Hmmm, last thought. Have you considered the economics of selling your 454s to the recreational marine community and installing diesel engines in their place? I have no idea of how many years the pay back would be, or what such a move would do for the value of your boat, but it might well be something to consider.
Fuel can distabilize in 9 months, sure. Next time add a fuel stabilizer to keep it from changing chemically. You might throw in some dry gas (water-eater basically) and see if that helps. As for an additive, if you have fresh high octane fuel I think it has everything it needs. You should also check your fuel filters for water right now.
As for octane booster, the reports (tests) I've read are not encouraging about these products.
I'm driving a 1986 Mercedes Benz E200 with a carburettor engine. 1) How do I improve my fuel efficiency? 2) About 1.5 months ago, I poured in a bottle of STP fuel system cleanser to a full tank of petrol as instructed. But, almost immediately after, my car did not start well in the mornings or after about 5 hours of rest. It would literally crawl along at 20kph until 5 minutes later, when the engine manages to catch on. Before this 5 minutes are up, I can fire my accelerator and the RPM will shoot up, but the engine or the valves do not seem to catch on. I did a conversion calculation later on, and found out that I had probably added too much additive to my tank, i.e. 1 bottle to 21 gallons of fuel. 21 gallons = 79.4 litres.
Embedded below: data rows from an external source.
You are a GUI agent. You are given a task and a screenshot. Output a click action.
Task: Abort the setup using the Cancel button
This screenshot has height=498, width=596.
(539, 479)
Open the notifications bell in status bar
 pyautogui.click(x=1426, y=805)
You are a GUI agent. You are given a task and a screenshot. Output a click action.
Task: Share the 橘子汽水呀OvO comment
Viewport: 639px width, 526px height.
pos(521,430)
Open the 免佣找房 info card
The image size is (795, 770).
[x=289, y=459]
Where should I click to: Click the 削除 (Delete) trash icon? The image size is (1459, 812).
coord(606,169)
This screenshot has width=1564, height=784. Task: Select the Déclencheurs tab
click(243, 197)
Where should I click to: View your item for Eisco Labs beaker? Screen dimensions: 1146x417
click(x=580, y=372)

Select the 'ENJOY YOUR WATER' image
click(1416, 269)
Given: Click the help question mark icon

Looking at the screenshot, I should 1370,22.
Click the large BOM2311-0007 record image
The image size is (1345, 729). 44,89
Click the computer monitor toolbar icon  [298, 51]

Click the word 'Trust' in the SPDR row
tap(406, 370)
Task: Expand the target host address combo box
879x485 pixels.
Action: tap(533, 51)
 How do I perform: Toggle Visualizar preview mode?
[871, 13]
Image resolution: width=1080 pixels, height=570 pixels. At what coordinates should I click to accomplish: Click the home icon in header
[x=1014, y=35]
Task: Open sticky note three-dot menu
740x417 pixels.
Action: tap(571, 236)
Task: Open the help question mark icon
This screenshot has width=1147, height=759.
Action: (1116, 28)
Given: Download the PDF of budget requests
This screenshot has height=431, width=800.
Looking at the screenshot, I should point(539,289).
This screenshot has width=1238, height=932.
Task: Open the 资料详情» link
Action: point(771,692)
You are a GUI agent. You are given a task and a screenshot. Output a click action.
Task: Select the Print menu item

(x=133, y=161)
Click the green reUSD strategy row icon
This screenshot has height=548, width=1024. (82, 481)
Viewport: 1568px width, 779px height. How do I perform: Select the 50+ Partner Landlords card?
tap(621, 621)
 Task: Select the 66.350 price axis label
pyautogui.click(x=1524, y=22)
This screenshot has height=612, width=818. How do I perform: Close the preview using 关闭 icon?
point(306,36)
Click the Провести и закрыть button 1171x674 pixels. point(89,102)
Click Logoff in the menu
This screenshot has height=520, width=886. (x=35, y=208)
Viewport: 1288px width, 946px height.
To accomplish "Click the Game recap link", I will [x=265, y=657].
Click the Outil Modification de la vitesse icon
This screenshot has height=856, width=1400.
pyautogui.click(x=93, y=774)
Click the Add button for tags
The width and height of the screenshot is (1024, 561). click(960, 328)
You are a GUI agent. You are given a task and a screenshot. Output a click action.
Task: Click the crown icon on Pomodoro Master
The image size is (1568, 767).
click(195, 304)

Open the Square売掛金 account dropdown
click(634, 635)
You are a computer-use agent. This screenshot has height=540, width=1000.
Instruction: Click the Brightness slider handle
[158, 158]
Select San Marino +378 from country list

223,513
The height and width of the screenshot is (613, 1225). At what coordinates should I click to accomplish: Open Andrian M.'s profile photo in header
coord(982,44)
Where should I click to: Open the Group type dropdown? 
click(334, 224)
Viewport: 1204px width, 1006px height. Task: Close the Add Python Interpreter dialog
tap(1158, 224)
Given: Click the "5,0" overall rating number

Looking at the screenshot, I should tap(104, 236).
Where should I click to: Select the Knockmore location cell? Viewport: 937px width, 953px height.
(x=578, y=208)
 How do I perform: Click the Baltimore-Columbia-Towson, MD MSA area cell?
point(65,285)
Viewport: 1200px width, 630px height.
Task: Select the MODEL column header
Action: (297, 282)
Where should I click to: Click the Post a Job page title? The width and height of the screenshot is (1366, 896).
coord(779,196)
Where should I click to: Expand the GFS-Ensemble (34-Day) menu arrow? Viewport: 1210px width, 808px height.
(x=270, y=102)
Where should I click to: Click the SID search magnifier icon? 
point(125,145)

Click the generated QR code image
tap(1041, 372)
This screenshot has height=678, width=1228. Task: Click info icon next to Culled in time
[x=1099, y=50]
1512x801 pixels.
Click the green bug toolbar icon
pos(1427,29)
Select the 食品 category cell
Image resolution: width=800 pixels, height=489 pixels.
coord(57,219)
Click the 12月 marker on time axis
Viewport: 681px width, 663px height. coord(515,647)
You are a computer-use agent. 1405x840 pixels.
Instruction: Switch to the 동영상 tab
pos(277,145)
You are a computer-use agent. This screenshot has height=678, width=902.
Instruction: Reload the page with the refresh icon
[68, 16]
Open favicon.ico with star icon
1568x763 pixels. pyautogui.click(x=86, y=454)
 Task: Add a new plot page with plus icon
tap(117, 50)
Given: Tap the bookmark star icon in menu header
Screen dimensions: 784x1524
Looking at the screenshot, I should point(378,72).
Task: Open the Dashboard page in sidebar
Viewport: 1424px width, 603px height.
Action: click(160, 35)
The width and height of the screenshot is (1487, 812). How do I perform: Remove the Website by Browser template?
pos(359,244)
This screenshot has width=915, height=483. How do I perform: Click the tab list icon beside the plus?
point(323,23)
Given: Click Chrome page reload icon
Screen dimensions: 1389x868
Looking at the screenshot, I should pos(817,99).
My car's fuel tank is probably 55 - 60 litres. Other than this, the pick up is filled with hesitation and stumbling, and certainly not as smooth and powerful as before. Lately, I've tried starting the car on the Standard mode to get it moving more quickly, than switching it back to economy mode. It seems to help a little. Will this spoil anything? 3) Will this cause my engine, carburettor, and what not to spoil or malfunction? Will it be 'washed' away by usage and fuel top-ups? 4) Can I trust anymore STP additives? Thanks, Elijah,
Not sure what might have happened. Maybe you dislodged some dirt into the carburetor? I'm wondering if your catalytic converter might be mis-behaving. If your car has lots of miles and the catalytic converter has never been changed, this might explain your problems.
It's hard to say with a hands-on diagnostic, but I suspect the STP really isn't the problem here. The stuff you buy over the counter isn't very strong anyway. Might just be a co-incidence. Why not start with simple stuff like checking your spark plugs for fouling and changing out your fuel and air filter.
Yo dude! You are violating the Membership Agreement by hawking your wares here in the Town Hall. Good, bad or otherwise, them's is da rules.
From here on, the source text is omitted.